Researchers from Princeton Introduce MeZO: A Memory-Efficient Zeroth-O …

Large Language Models are rapidly advancing with the huge success of Generative Artificial Intelligence in the past few months. These models are contributing to some remarkable economic and societal transformations, the best example of which is the well-known ChatGPT developed by OpenAI, which has had millions of users ever since its release, with the number increasing exponentially, if not the same. This chatbot, based on Natural Language Processing (NLP) and Natural Language Understanding (NLU), allows users to generate meaningful text just like humans. It meaningfully answers questions, summarizes long paragraphs, completes codes and emails, etc. Other LLMs, like PaLM, Chinchilla, BERT, etc., have also shown great performances in the domain of AI.

Fine-tuning pre-trained language models has been a popular approach for a lot of language-related tasks. Fine-tuning allows these models to adapt to specialized domains, incorporate human instructions, and cater to individual preferences. It basically adjusts the parameters of an already trained LLM using a smaller and domain-specific dataset. As language models scale up with more parameters, fine-tuning becomes computationally demanding and memory-intensive for the process of computing gradients during backpropagation. Memory usage is significantly higher than that needed for inference because of the involvement of caching activations, gradients, and storage of gradient history.

Recently, a team of researchers from Princeton University has introduced a solution for the memory issue. Called MeZO, a memory-efficient zeroth-order optimizer, this is an adaptation of the traditional ZO-SGD method that estimates gradients using only differences in loss values and operates in-place, allowing fine-tuning language models with the same memory footprint as inference. The team has focussed on zeroth-order approaches in MeZO as ZO methods can estimate gradients using only two forward passes, making them memory-efficient.

The MeZO algorithm has been particularly designed to optimize Large Language Models with billions of parameters. Some of the main contributions mentioned by the team are –

MeZO has been developed by modifying the ZO-SGD method and a few variations to run in place on arbitrary-sized models with hardly any memory overhead.

MeZO has been shown to be compatible with PEFT and comprehensive parameter tunings, like LoRA and prefix tuning.

MeZO can improve non-differentiable goals like accuracy or F1 score while still utilizing the same amount of memory as inference.

An adequate pre-training ensures that MeZO’s per-step optimization rate and global convergence rate depend on a specific condition number of the landscape, i.e., the effective local rank rather than a large number of parameters, which is contrasting to the previous ZO lower bounds that imply the convergence rate can be slow according to the number of parameters.

Experiments suggested that on tests on various model types like masked LM and autoregressive LM, the model scales from 350M to 66B, and downstream tasks like classification, multiple-choice, and generation.

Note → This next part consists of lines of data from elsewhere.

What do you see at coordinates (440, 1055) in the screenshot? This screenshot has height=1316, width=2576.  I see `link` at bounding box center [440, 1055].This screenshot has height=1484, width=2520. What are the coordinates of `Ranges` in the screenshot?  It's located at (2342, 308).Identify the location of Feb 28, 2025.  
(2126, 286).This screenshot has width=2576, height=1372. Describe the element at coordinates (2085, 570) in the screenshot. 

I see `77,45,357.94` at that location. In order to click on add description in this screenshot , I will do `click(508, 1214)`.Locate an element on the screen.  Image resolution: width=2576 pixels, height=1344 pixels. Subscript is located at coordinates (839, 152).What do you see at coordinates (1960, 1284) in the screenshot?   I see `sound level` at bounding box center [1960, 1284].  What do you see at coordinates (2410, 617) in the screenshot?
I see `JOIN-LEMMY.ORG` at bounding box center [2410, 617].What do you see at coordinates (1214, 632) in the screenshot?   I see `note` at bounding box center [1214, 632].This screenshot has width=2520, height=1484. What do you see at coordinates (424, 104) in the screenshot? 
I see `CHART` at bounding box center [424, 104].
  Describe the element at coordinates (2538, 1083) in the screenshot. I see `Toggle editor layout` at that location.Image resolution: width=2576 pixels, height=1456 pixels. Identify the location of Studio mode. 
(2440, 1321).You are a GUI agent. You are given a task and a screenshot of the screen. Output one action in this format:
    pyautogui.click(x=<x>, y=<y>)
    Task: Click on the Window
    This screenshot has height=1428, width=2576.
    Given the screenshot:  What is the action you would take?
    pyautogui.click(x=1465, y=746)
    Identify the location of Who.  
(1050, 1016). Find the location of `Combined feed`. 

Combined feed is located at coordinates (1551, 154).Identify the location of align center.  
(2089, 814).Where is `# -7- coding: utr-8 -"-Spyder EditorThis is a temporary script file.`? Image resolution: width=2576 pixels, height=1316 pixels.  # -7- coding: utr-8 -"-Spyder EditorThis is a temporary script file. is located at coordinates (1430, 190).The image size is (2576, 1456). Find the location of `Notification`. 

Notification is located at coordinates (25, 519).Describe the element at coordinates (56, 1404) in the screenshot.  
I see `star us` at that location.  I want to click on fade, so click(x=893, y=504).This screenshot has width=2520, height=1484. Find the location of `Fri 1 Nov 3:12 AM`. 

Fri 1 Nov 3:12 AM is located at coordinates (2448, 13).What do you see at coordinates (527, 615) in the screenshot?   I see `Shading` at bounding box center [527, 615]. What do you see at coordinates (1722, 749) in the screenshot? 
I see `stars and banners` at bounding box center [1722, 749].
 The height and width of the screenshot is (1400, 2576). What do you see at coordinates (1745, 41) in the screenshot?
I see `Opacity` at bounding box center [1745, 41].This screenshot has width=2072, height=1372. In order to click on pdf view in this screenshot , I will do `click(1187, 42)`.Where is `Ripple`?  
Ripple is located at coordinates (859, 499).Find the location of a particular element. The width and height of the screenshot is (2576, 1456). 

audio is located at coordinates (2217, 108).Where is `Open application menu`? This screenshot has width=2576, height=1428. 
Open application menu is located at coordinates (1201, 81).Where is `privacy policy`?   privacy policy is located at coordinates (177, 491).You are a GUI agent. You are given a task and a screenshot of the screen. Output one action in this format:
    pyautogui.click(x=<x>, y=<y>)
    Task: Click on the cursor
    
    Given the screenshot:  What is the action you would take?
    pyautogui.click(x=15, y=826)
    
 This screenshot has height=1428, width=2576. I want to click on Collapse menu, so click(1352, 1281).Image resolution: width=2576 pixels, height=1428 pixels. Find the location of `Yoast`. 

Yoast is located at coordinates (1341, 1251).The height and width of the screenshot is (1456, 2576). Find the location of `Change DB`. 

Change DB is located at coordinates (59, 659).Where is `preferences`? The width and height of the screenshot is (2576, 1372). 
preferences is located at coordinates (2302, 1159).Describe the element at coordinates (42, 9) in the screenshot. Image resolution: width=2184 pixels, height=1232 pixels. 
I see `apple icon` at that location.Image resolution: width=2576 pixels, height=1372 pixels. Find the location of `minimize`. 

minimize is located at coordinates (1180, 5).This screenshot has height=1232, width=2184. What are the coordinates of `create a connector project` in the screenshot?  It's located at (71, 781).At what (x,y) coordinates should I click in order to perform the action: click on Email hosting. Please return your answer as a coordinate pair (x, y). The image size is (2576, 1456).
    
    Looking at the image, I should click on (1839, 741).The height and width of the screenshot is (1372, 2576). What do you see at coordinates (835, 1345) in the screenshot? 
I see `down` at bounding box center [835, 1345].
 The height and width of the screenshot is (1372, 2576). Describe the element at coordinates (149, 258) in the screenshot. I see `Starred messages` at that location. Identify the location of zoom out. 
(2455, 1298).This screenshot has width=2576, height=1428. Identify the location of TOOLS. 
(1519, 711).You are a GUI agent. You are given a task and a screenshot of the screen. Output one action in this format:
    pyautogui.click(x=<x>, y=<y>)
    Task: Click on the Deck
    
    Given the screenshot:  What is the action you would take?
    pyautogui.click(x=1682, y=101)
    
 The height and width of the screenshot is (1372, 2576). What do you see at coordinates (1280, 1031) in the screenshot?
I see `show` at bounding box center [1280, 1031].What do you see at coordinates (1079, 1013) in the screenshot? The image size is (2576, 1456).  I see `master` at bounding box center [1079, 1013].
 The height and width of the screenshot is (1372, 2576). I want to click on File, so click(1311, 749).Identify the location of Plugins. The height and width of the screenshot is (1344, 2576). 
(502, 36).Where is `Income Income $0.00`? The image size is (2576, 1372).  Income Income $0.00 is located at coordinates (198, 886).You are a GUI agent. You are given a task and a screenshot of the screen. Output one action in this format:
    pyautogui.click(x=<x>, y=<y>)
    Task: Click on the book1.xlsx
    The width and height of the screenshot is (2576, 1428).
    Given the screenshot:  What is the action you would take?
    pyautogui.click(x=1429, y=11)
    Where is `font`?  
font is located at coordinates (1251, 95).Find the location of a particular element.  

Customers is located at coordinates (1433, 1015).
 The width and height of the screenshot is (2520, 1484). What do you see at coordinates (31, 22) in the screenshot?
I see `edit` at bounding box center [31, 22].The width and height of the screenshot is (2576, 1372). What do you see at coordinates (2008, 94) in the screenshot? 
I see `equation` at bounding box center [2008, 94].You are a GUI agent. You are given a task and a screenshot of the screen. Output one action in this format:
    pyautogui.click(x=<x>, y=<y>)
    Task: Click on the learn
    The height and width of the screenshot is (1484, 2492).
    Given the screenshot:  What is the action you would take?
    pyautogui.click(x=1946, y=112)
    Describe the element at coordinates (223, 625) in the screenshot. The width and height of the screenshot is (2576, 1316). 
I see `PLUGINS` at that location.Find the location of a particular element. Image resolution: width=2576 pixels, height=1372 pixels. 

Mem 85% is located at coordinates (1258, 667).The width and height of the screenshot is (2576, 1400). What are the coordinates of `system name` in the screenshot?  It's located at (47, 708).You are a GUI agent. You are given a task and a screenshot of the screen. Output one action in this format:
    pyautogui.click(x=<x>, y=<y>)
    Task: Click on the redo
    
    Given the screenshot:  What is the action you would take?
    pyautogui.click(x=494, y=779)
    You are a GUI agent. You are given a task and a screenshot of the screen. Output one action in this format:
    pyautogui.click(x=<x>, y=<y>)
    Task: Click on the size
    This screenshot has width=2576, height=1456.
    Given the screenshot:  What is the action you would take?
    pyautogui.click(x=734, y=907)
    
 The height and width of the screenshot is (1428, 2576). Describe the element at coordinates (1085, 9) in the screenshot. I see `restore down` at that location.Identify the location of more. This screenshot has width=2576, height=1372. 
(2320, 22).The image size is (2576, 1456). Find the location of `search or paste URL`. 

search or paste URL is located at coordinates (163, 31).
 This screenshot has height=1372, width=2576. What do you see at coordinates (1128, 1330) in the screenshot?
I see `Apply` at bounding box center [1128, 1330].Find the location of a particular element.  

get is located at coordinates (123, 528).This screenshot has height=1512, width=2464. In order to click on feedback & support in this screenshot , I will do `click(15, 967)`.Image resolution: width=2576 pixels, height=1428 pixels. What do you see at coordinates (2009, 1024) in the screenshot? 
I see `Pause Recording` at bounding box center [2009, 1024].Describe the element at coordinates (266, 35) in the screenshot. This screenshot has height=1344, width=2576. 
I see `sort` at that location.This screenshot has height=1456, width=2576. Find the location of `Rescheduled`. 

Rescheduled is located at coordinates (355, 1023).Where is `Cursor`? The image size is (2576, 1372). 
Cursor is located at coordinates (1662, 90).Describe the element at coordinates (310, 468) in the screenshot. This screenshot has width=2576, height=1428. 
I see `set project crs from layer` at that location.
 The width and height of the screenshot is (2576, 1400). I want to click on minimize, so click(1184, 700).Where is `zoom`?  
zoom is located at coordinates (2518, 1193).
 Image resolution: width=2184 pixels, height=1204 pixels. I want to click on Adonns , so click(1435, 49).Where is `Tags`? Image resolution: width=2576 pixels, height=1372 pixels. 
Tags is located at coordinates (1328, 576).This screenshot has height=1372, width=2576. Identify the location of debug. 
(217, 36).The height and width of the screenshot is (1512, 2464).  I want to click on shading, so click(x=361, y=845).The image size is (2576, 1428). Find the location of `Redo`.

MeZO outperforms zero-shot, ICL, and linear probing in experiments and even performs better or similarly to fine-tuning on 7 out of 11 tests with OPT-13B, although consuming about 12 less memory than RoBERTa-large or normal fine-tuning, respectively.

Upon evaluation, MeZO was able to train a 30-billion parameter model using a single Nvidia A100 80GB GPU, while backpropagation can only train a 2.7-billion parameter LM within the same memory constraints. In conclusion, MeZO is a memory-efficient zeroth-order optimizer that can effectively fine-tune large language models.